▸ Problem requirements
All records that follow are to be restated exactly.

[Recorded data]
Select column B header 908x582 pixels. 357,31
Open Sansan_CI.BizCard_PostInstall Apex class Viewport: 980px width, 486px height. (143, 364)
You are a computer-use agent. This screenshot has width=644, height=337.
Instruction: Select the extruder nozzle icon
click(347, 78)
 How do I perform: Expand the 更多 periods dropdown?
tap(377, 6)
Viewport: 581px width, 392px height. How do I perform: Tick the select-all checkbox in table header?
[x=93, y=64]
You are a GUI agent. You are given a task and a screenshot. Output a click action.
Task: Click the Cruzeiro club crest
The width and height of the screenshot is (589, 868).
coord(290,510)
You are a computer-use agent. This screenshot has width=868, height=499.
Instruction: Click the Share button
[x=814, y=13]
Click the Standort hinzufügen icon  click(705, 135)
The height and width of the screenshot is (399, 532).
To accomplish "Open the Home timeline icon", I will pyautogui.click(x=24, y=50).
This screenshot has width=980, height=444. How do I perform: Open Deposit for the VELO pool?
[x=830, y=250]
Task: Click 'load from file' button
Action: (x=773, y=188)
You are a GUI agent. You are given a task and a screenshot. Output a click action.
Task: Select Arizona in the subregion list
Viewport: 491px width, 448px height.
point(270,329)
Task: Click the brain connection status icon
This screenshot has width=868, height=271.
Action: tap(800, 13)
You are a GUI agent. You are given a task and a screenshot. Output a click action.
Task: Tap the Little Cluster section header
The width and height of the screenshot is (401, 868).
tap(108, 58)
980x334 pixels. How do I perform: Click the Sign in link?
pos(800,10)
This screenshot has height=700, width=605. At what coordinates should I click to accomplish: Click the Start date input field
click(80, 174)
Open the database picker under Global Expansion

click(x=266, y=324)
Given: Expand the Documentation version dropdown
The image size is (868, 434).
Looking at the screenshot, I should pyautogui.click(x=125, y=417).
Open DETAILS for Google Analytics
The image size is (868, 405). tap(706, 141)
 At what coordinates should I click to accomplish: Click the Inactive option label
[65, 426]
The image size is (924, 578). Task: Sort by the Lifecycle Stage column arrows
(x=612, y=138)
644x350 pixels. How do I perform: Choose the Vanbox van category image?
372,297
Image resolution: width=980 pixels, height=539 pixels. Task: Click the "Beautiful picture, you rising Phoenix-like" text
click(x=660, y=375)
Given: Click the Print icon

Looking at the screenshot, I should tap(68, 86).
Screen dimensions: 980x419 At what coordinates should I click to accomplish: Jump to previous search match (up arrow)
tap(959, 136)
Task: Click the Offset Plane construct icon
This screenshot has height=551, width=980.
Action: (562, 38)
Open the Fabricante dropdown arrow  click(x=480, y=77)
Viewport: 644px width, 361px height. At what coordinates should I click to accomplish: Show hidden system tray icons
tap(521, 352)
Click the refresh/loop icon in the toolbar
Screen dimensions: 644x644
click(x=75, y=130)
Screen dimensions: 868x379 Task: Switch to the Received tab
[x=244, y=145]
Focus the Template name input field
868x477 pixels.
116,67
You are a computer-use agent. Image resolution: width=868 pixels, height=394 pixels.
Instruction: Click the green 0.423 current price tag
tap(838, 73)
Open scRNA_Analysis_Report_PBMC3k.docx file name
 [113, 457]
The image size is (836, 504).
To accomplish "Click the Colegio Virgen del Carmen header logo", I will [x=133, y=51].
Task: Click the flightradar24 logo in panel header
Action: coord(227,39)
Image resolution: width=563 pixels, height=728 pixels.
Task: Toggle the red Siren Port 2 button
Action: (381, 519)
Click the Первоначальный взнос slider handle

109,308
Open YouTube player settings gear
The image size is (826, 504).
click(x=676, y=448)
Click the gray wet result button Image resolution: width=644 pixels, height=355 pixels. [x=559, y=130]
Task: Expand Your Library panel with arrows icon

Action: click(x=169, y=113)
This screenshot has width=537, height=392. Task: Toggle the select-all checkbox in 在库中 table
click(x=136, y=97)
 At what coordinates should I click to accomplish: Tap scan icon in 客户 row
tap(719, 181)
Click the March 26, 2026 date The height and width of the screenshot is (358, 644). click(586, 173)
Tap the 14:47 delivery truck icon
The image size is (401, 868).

▸ Answer to the problem
Select column B header 908x582 pixels. 357,31
Open Sansan_CI.BizCard_PostInstall Apex class Viewport: 980px width, 486px height. (143, 364)
You are a computer-use agent. This screenshot has width=644, height=337.
Instruction: Select the extruder nozzle icon
click(347, 78)
 How do I perform: Expand the 更多 periods dropdown?
tap(377, 6)
Viewport: 581px width, 392px height. How do I perform: Tick the select-all checkbox in table header?
[x=93, y=64]
You are a GUI agent. You are given a task and a screenshot. Output a click action.
Task: Click the Cruzeiro club crest
The width and height of the screenshot is (589, 868).
coord(290,510)
You are a computer-use agent. This screenshot has width=868, height=499.
Instruction: Click the Share button
[x=814, y=13]
Click the Standort hinzufügen icon  click(705, 135)
The height and width of the screenshot is (399, 532).
To accomplish "Open the Home timeline icon", I will pyautogui.click(x=24, y=50).
This screenshot has width=980, height=444. How do I perform: Open Deposit for the VELO pool?
[x=830, y=250]
Task: Click 'load from file' button
Action: (x=773, y=188)
You are a GUI agent. You are given a task and a screenshot. Output a click action.
Task: Select Arizona in the subregion list
Viewport: 491px width, 448px height.
point(270,329)
Task: Click the brain connection status icon
This screenshot has width=868, height=271.
Action: tap(800, 13)
You are a GUI agent. You are given a task and a screenshot. Output a click action.
Task: Tap the Little Cluster section header
The width and height of the screenshot is (401, 868).
tap(108, 58)
980x334 pixels. How do I perform: Click the Sign in link?
pos(800,10)
This screenshot has height=700, width=605. At what coordinates should I click to accomplish: Click the Start date input field
click(80, 174)
Open the database picker under Global Expansion

click(x=266, y=324)
Given: Expand the Documentation version dropdown
The image size is (868, 434).
Looking at the screenshot, I should pyautogui.click(x=125, y=417).
Open DETAILS for Google Analytics
The image size is (868, 405). tap(706, 141)
 At what coordinates should I click to accomplish: Click the Inactive option label
[65, 426]
The image size is (924, 578). Task: Sort by the Lifecycle Stage column arrows
(x=612, y=138)
644x350 pixels. How do I perform: Choose the Vanbox van category image?
372,297
Image resolution: width=980 pixels, height=539 pixels. Task: Click the "Beautiful picture, you rising Phoenix-like" text
click(x=660, y=375)
Given: Click the Print icon

Looking at the screenshot, I should tap(68, 86).
Screen dimensions: 980x419 At what coordinates should I click to accomplish: Jump to previous search match (up arrow)
tap(959, 136)
Task: Click the Offset Plane construct icon
This screenshot has height=551, width=980.
Action: (562, 38)
Open the Fabricante dropdown arrow  click(x=480, y=77)
Viewport: 644px width, 361px height. At what coordinates should I click to accomplish: Show hidden system tray icons
tap(521, 352)
Click the refresh/loop icon in the toolbar
Screen dimensions: 644x644
click(x=75, y=130)
Screen dimensions: 868x379 Task: Switch to the Received tab
[x=244, y=145]
Focus the Template name input field
868x477 pixels.
116,67
You are a computer-use agent. Image resolution: width=868 pixels, height=394 pixels.
Instruction: Click the green 0.423 current price tag
tap(838, 73)
Open scRNA_Analysis_Report_PBMC3k.docx file name
 [113, 457]
The image size is (836, 504).
To accomplish "Click the Colegio Virgen del Carmen header logo", I will [x=133, y=51].
Task: Click the flightradar24 logo in panel header
Action: coord(227,39)
Image resolution: width=563 pixels, height=728 pixels.
Task: Toggle the red Siren Port 2 button
Action: (381, 519)
Click the Первоначальный взнос slider handle

109,308
Open YouTube player settings gear
The image size is (826, 504).
click(x=676, y=448)
Click the gray wet result button Image resolution: width=644 pixels, height=355 pixels. [x=559, y=130]
Task: Expand Your Library panel with arrows icon

Action: click(x=169, y=113)
This screenshot has width=537, height=392. Task: Toggle the select-all checkbox in 在库中 table
click(x=136, y=97)
 At what coordinates should I click to accomplish: Tap scan icon in 客户 row
tap(719, 181)
Click the March 26, 2026 date The height and width of the screenshot is (358, 644). click(586, 173)
Tap the 14:47 delivery truck icon
The image size is (401, 868).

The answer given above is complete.